--- Extracted entries Enclosed Below ---

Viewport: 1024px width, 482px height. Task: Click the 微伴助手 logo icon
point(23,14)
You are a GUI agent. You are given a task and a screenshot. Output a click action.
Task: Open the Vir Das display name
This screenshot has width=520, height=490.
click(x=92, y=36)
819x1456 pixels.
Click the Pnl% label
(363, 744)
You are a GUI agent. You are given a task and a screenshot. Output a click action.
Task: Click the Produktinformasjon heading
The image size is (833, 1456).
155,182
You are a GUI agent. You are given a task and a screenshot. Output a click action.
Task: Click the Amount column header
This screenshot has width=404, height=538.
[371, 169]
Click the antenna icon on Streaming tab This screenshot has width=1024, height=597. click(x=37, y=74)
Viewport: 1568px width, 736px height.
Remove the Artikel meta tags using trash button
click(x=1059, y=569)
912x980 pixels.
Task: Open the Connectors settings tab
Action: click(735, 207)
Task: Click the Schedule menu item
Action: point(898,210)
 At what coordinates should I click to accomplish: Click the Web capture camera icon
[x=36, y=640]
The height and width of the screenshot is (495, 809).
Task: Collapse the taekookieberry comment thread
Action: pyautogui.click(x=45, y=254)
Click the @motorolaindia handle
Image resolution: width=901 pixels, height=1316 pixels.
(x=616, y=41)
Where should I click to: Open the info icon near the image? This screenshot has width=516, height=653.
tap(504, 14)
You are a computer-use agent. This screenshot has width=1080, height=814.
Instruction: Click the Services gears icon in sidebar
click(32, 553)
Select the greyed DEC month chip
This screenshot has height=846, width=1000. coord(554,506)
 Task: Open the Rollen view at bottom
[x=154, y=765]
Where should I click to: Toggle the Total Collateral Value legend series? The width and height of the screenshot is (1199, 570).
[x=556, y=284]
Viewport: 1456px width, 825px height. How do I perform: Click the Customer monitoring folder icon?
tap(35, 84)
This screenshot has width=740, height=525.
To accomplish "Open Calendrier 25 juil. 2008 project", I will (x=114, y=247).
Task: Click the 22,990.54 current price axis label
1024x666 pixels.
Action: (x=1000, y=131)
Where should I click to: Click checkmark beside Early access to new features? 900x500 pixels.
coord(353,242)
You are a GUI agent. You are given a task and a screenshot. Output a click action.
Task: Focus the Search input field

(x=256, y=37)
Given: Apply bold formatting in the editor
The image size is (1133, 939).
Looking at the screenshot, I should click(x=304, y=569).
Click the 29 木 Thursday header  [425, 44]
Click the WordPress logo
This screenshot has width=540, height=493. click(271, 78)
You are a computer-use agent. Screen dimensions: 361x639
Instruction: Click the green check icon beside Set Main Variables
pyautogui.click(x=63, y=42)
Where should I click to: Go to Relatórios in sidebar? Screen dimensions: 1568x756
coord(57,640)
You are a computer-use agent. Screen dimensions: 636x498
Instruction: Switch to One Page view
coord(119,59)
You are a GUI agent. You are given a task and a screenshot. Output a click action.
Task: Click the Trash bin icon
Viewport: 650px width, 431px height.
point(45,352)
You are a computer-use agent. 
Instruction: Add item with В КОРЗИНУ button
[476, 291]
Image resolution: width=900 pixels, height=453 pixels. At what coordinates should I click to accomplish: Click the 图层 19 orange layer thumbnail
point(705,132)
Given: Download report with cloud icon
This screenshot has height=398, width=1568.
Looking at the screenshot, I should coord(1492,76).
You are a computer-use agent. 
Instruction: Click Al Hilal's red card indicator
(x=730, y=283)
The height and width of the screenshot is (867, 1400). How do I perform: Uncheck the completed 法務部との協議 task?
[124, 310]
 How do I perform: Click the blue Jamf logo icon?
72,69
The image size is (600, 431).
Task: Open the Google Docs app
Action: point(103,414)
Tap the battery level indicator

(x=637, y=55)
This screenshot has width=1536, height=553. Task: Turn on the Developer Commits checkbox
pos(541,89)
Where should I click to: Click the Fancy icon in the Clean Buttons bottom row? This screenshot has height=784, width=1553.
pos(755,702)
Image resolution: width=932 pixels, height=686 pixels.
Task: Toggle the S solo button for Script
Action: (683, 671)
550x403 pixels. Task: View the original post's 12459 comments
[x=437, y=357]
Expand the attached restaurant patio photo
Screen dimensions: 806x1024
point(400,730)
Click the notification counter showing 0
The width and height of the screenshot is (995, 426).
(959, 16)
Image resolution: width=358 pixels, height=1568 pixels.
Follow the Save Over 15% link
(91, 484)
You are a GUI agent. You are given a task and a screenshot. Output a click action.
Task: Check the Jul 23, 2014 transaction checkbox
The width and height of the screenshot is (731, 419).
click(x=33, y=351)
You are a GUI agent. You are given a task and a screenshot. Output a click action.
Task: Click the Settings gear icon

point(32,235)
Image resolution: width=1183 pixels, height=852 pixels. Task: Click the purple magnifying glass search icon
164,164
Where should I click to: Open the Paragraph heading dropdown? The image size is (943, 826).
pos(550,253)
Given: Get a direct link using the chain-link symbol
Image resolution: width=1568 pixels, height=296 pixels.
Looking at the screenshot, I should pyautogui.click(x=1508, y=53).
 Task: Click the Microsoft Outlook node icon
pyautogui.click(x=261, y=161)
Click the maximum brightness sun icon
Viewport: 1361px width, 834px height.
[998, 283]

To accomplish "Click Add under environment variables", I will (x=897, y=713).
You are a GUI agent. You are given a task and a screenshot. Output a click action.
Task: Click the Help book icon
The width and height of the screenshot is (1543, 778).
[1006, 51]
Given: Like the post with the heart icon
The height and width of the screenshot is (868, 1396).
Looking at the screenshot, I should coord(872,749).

--- End of Enclosed Extracted entries ---

# [How to complete this task]
Show each line of the listing that holds the string "header".

# [Solution for this task]
Task: Click the Amount column header
Click the 29 木 Thursday header  [425, 44]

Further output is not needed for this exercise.